## BEGIN SUPPLIED DATA

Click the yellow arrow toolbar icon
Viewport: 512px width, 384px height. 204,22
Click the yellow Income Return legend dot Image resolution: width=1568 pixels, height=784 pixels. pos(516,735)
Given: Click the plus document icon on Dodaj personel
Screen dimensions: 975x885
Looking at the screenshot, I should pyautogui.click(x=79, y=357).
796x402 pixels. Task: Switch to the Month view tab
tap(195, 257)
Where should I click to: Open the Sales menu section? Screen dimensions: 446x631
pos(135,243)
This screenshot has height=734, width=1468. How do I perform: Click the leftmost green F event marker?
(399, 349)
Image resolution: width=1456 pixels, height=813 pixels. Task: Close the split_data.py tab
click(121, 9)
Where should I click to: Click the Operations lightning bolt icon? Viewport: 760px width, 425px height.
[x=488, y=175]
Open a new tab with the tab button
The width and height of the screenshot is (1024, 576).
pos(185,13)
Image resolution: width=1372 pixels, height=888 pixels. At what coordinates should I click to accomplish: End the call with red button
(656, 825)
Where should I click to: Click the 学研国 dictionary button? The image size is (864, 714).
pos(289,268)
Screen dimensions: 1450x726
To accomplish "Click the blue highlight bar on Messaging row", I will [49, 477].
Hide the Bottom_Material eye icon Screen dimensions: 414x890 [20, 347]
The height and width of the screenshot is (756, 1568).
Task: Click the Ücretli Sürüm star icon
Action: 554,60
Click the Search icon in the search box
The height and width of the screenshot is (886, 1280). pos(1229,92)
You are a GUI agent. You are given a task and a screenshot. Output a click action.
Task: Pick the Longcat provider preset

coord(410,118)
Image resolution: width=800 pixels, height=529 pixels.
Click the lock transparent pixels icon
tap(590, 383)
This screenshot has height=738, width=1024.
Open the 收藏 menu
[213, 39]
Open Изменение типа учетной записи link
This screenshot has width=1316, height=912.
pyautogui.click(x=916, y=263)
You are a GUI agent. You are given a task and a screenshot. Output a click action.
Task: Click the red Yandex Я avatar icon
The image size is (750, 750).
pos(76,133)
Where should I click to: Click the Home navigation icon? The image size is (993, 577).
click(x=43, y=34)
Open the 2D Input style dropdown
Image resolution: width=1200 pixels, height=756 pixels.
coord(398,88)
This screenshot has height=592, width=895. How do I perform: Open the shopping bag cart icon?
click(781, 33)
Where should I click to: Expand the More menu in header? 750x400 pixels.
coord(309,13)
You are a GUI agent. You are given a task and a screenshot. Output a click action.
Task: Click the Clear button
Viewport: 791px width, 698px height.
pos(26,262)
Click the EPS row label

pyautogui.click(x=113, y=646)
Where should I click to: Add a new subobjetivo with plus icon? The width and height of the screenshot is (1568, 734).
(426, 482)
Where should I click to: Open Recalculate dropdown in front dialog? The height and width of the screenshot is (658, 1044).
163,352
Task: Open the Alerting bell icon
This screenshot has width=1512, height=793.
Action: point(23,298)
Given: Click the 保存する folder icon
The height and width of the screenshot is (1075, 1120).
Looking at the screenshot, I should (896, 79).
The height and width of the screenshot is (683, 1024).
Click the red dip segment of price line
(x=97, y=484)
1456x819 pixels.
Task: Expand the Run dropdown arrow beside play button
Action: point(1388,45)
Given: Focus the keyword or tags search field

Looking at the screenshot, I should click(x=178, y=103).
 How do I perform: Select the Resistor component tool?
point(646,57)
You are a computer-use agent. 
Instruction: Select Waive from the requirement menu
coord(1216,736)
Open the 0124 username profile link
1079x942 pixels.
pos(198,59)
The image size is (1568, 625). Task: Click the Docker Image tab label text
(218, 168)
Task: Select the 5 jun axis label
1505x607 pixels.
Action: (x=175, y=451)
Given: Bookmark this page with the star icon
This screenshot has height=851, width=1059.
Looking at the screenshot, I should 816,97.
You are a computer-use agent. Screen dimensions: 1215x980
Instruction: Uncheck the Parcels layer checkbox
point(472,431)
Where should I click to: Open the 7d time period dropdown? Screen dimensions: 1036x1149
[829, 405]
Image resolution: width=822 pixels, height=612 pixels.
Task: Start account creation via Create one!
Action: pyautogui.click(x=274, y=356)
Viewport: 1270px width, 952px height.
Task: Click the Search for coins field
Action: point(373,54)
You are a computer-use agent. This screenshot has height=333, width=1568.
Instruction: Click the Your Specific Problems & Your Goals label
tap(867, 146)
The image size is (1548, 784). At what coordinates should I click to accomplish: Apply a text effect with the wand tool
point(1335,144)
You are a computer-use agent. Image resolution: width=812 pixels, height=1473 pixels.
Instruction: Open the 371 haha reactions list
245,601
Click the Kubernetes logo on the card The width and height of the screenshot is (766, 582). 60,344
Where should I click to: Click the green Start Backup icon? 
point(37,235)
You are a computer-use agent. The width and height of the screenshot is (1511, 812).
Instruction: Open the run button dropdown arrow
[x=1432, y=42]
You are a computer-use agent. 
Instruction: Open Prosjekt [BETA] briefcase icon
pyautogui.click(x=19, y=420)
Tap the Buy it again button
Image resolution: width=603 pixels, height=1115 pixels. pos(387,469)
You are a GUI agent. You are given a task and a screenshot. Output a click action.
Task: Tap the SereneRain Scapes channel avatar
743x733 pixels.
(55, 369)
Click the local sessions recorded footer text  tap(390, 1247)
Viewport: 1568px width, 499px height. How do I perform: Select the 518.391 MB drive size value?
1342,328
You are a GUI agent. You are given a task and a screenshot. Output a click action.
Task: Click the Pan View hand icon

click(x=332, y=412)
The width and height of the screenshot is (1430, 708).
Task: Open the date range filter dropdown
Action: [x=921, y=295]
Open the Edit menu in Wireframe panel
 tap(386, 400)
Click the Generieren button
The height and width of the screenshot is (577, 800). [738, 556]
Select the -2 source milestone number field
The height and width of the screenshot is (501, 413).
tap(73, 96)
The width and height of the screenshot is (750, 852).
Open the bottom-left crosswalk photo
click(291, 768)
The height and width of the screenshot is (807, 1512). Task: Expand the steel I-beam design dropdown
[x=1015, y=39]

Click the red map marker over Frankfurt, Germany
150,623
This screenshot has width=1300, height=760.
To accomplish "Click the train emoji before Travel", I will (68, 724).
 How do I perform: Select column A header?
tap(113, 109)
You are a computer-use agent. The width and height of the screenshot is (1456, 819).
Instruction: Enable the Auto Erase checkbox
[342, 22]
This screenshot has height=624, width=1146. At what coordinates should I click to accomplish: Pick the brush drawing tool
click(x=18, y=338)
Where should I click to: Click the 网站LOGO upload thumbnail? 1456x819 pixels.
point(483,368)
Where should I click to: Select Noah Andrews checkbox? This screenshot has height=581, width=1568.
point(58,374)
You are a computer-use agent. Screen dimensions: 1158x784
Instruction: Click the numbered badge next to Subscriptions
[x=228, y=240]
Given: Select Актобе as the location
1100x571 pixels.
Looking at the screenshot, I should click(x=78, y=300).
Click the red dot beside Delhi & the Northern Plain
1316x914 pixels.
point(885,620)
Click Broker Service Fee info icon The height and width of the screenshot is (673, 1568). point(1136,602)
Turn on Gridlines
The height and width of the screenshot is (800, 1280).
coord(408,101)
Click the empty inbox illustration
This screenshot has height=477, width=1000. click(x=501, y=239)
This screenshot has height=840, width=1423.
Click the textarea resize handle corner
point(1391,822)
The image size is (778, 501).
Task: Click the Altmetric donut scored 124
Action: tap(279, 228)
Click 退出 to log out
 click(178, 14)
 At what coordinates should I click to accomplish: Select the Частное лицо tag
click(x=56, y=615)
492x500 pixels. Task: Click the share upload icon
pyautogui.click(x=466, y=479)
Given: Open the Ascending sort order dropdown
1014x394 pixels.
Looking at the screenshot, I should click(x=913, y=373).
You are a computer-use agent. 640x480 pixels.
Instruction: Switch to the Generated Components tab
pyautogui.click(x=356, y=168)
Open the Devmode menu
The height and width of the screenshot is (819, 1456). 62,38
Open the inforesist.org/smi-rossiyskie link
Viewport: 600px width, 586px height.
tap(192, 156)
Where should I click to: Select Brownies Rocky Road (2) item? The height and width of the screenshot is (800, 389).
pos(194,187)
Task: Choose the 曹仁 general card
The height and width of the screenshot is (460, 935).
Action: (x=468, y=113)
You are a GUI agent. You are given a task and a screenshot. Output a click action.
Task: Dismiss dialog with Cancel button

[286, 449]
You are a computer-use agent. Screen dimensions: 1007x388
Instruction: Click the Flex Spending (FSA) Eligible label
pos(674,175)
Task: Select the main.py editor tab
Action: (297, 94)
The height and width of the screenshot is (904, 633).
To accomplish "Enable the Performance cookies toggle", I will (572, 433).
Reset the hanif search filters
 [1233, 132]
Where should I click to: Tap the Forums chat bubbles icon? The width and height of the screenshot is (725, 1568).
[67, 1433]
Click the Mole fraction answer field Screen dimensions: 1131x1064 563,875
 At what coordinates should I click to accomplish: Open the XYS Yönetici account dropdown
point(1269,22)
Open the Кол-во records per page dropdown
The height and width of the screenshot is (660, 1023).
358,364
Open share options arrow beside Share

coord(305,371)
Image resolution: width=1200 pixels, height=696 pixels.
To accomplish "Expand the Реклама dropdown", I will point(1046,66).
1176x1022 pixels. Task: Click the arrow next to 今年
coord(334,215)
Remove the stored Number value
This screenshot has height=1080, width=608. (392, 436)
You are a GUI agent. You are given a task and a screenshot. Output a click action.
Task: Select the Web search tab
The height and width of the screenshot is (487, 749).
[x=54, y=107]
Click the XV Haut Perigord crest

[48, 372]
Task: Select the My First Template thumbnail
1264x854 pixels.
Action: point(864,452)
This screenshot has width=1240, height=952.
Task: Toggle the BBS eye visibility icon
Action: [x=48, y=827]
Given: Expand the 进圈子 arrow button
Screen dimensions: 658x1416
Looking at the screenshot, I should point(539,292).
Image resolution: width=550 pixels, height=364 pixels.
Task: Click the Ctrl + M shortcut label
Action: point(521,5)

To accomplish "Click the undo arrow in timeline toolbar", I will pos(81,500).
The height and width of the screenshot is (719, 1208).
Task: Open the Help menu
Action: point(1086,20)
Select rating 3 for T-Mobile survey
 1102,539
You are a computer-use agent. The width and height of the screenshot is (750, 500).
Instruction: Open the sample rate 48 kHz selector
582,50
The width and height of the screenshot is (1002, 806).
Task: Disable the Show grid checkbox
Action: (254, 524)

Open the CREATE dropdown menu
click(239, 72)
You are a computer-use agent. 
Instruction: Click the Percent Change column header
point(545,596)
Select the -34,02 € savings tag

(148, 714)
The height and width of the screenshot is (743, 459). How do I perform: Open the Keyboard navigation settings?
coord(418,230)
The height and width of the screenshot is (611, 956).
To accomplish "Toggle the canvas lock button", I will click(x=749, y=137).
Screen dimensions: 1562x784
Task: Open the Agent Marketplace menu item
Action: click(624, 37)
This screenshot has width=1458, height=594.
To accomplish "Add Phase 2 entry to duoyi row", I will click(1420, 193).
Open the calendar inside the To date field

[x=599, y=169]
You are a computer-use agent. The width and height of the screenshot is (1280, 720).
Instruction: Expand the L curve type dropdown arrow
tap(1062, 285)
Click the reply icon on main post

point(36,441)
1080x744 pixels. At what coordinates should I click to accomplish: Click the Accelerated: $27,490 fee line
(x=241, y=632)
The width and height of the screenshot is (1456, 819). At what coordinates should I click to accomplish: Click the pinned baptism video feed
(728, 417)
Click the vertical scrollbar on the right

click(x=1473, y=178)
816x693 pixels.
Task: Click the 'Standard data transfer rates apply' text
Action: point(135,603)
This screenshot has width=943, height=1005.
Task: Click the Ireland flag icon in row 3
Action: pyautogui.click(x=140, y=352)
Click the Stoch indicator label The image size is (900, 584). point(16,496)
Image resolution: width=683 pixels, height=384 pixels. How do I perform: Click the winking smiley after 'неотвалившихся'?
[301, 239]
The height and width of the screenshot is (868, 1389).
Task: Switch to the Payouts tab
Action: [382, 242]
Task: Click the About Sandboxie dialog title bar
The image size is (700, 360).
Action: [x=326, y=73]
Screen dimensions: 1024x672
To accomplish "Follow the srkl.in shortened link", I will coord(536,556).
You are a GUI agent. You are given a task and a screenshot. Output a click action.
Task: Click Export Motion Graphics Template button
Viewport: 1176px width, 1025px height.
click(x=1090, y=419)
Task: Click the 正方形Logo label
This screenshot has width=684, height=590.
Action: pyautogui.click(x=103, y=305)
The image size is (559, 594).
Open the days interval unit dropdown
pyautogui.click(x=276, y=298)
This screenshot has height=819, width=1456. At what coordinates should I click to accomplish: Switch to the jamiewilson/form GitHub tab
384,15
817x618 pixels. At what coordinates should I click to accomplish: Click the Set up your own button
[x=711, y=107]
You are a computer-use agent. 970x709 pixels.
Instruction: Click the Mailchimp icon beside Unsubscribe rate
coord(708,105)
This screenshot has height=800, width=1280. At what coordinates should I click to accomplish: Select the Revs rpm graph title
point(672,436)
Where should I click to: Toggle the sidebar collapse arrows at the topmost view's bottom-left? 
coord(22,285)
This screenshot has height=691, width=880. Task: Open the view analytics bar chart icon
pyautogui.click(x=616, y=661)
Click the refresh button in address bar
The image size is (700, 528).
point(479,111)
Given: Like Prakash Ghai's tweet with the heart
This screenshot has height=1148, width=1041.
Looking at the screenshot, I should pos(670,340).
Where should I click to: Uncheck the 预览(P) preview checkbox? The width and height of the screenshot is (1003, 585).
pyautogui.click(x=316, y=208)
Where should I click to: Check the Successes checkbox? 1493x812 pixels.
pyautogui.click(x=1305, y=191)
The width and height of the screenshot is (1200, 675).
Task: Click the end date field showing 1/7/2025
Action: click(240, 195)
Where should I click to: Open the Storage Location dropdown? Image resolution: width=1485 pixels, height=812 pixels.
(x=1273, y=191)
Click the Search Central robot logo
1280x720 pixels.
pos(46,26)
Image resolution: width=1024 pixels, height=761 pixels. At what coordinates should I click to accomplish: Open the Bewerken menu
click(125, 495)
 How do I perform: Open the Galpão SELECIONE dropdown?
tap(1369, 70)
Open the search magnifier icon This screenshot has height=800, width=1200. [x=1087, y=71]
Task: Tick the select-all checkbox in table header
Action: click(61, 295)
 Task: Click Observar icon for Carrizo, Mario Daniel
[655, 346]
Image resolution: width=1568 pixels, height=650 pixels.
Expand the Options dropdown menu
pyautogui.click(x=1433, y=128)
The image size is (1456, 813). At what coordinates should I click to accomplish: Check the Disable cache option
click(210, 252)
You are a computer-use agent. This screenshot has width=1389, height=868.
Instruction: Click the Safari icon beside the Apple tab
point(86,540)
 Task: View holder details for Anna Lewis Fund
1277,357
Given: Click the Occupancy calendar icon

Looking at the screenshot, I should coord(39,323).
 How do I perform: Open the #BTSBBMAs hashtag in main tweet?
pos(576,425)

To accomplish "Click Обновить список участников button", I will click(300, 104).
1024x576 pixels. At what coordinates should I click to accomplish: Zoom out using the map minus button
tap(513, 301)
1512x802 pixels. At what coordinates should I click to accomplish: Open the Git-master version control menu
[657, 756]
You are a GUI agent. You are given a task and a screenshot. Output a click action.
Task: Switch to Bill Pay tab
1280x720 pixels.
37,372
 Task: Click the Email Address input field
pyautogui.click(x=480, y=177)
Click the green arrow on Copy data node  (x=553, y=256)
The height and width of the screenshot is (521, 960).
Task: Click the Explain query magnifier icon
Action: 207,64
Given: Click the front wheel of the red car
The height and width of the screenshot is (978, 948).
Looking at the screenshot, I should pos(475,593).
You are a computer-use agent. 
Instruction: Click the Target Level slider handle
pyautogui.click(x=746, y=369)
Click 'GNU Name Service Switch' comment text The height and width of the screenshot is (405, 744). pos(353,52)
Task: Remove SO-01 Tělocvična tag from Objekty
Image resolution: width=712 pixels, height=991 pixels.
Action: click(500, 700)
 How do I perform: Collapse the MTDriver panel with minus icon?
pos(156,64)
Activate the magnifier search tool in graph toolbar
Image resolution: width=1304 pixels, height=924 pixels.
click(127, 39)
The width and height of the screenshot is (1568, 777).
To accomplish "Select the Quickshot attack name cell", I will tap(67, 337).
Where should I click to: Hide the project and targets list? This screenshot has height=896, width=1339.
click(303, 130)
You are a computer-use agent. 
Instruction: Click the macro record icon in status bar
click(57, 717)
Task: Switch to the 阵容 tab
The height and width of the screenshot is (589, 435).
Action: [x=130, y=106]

## END SUPPLIED DATA

■ TASK TO CARRY OUT:
Collect every line of the items above that contains the word "card", and list those lines.

■ ANSWER TO THE TASK:
Click the Kubernetes logo on the card The width and height of the screenshot is (766, 582). 60,344
Task: Choose the 曹仁 general card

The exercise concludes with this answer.